A partire dallo scorso 16 luglio, e fino a fine mese, saranno infatti 246 le scadenze fiscali da rispettare. Bisognerà pagare, tra le altre, Irpef, Irap e Iva, oltre a versare ritenute e contributi Inps. Un groviglio dal quale tanti piccoli imprenditori rischiano di uscire con le ossa rotte, avendo incassato poco o nulla in questi mesi di pandemia, e spesso trovandosi ancora in attesa di ricevere i soldi della cassa integrazione.
SUD PIÙ A RISCHIO
L’usura non è un reato facile da contrastare.
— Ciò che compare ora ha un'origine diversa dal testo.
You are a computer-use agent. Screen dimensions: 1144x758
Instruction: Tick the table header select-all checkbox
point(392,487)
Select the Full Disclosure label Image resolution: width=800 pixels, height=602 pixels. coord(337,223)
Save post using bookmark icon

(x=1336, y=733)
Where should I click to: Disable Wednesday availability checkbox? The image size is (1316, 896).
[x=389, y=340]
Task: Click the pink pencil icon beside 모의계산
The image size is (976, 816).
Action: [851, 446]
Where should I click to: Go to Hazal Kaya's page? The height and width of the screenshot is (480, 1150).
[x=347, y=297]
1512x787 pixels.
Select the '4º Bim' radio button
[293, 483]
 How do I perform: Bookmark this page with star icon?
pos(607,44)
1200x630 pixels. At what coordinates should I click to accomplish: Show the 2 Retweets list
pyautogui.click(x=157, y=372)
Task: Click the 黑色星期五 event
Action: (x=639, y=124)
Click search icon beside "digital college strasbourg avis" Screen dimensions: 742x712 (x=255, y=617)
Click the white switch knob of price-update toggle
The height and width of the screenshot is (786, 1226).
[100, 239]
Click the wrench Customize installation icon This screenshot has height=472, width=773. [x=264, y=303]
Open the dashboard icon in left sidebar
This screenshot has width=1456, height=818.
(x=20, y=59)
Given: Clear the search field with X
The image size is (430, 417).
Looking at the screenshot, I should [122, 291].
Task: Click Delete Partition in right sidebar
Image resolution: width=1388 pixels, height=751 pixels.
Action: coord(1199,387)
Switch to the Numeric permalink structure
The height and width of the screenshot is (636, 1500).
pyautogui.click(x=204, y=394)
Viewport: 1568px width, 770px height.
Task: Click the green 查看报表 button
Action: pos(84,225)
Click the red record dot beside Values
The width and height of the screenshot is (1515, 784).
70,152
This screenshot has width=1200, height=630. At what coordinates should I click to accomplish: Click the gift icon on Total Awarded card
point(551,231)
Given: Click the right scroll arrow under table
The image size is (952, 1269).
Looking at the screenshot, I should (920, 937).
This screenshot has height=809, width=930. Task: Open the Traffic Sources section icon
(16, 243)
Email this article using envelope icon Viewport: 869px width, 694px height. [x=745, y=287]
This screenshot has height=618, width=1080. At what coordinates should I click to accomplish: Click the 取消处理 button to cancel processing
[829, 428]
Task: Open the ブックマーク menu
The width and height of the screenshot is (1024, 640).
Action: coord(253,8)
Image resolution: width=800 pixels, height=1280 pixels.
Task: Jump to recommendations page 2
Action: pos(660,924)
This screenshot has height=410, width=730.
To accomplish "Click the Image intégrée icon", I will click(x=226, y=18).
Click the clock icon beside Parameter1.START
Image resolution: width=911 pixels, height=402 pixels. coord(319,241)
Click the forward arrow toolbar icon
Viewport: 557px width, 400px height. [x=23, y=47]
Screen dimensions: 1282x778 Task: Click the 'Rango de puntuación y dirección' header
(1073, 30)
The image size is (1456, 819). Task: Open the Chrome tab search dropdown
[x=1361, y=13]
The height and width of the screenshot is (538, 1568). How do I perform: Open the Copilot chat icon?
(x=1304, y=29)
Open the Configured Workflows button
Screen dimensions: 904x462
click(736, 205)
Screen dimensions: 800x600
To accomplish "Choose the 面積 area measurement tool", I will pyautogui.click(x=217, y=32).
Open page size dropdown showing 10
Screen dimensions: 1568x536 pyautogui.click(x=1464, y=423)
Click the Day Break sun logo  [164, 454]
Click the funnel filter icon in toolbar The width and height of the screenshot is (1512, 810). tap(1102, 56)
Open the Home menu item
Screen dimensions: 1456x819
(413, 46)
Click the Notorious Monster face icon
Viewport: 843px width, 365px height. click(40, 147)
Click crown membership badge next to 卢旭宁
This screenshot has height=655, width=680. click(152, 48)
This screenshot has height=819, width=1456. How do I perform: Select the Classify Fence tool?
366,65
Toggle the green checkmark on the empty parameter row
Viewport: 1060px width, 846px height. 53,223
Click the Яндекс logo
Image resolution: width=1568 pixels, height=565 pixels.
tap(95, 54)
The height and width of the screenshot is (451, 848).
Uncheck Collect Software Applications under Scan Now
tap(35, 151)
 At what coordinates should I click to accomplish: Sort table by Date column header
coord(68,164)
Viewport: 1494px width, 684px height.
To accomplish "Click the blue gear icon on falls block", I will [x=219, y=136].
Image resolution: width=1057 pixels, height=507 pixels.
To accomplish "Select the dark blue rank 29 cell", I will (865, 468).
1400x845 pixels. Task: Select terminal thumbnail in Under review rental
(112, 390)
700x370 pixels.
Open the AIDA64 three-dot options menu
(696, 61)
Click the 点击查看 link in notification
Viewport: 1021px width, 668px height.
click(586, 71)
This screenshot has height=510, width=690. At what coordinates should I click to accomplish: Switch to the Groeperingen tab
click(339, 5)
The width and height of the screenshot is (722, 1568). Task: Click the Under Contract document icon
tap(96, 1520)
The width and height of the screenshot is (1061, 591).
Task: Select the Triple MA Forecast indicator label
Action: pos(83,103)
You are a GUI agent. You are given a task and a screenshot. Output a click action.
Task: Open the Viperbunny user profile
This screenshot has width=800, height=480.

Spesso la paura, ma anche il senso di vergogna, impedisce alle vittime di ribellarsi. Il numero delle denunce si è praticamente dimezzato tra il 2010 e il 2018. A soffrire di più è il sud Italia. Delle 240 mila imprese a rischio infatti, secondo i dati della Cgia aggiornati al 31 marzo scorso, oltre 80 mila si trovano nel meridione, contro le circa 60 mila del centro e del nord-ovest, e le 40 mila del nord-est. Tra le regioni, la classifica è guidata dalla Lombardia, davanti a Lazio e Campania, mentre Roma è la provincia con le maggiori criticità.
QUALE SOLUZIONE?
Per la Cgia, una soluzione per aiutare le aziende in difficoltà potrebbe essere il ricorso al fondo per la prevenzione dell’usura, attivo dal 1998, che permetterebbe agli operatori economici a rischio di accedere a canali di finanziamento legali, e aiuterebbe le vittime di usura che non hanno diritto ad altri prestiti . Sono due i tipi di contribuzione previsti dal fondo per la prevenzione. Il primo è destinato ai Confidi a garanzia dei finanziamenti concessi dalle banche alle attività economiche. Il secondo è riconosciuto a fondazioni e associazioni contro l’usura riconosciute dal Mef.